» **THE PROBLEM**
For the data below, give again exactly the lines from the one containing "Task: Click the $10.00 late fee amount" through the one containing "684x633 pixels.", both ends included, and no others.
=-=-=
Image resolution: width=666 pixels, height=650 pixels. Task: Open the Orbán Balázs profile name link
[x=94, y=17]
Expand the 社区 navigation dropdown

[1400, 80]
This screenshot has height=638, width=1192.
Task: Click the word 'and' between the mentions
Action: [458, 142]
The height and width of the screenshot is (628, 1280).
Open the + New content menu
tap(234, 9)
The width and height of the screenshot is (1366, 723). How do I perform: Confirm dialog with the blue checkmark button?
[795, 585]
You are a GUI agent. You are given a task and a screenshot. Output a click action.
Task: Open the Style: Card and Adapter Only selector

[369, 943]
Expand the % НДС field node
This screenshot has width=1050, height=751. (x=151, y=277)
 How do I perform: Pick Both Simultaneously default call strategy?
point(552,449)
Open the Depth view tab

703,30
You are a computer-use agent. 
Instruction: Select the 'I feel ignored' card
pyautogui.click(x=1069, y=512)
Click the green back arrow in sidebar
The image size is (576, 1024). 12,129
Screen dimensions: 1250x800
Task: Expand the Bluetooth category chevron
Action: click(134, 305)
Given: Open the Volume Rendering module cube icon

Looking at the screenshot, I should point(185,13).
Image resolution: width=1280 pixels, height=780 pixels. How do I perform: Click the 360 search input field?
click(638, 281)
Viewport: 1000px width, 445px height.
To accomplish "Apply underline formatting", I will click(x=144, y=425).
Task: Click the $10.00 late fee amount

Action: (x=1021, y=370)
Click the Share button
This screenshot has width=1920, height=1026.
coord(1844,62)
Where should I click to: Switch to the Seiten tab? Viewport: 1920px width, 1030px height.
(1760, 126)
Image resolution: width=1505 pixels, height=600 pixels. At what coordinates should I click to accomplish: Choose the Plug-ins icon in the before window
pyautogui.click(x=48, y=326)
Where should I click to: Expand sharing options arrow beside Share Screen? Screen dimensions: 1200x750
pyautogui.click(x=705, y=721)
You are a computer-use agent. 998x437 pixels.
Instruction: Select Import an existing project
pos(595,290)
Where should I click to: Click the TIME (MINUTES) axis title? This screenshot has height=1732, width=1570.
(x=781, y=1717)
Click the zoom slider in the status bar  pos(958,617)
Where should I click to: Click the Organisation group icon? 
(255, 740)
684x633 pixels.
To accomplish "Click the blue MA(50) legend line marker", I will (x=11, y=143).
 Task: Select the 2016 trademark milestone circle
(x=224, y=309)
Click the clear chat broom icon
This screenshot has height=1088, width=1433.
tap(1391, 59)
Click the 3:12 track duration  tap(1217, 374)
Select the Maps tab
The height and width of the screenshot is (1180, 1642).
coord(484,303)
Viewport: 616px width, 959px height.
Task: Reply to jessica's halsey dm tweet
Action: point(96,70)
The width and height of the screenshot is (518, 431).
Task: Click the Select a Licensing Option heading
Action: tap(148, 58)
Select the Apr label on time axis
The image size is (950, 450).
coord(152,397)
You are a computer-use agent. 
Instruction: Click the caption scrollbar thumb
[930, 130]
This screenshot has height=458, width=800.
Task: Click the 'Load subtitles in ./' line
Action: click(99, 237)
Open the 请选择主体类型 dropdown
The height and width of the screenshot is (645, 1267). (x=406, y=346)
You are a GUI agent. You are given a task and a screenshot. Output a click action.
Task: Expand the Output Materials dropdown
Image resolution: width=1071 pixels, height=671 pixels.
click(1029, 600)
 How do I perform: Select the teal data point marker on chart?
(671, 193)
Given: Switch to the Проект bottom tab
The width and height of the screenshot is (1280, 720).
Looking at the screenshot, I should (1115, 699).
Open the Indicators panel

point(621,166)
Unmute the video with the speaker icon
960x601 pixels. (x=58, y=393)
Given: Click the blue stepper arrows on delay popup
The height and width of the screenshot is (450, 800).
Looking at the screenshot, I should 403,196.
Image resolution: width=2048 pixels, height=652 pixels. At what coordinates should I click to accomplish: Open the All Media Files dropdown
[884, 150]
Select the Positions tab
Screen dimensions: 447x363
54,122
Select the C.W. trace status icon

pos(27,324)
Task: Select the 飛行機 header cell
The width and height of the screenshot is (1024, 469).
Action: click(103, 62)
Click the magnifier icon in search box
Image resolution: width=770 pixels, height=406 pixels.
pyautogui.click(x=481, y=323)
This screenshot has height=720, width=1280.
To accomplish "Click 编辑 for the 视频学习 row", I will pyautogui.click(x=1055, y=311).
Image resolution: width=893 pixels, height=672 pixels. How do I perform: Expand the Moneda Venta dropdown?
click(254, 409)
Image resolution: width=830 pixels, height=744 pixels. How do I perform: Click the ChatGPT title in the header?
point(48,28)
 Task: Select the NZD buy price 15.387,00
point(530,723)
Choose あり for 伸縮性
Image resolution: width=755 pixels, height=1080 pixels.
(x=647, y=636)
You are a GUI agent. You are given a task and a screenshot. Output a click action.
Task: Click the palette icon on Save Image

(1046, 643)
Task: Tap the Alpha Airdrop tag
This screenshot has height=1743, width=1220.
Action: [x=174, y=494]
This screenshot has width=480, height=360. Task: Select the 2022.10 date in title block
=-=-=
» **EXERCISE OUTPUT**
Task: Click the $10.00 late fee amount

Action: (x=1021, y=370)
Click the Share button
This screenshot has width=1920, height=1026.
coord(1844,62)
Where should I click to: Switch to the Seiten tab? Viewport: 1920px width, 1030px height.
(1760, 126)
Image resolution: width=1505 pixels, height=600 pixels. At what coordinates should I click to accomplish: Choose the Plug-ins icon in the before window
pyautogui.click(x=48, y=326)
Where should I click to: Expand sharing options arrow beside Share Screen? Screen dimensions: 1200x750
pyautogui.click(x=705, y=721)
You are a computer-use agent. 998x437 pixels.
Instruction: Select Import an existing project
pos(595,290)
Where should I click to: Click the TIME (MINUTES) axis title? This screenshot has height=1732, width=1570.
(x=781, y=1717)
Click the zoom slider in the status bar  pos(958,617)
Where should I click to: Click the Organisation group icon? 
(255, 740)
684x633 pixels.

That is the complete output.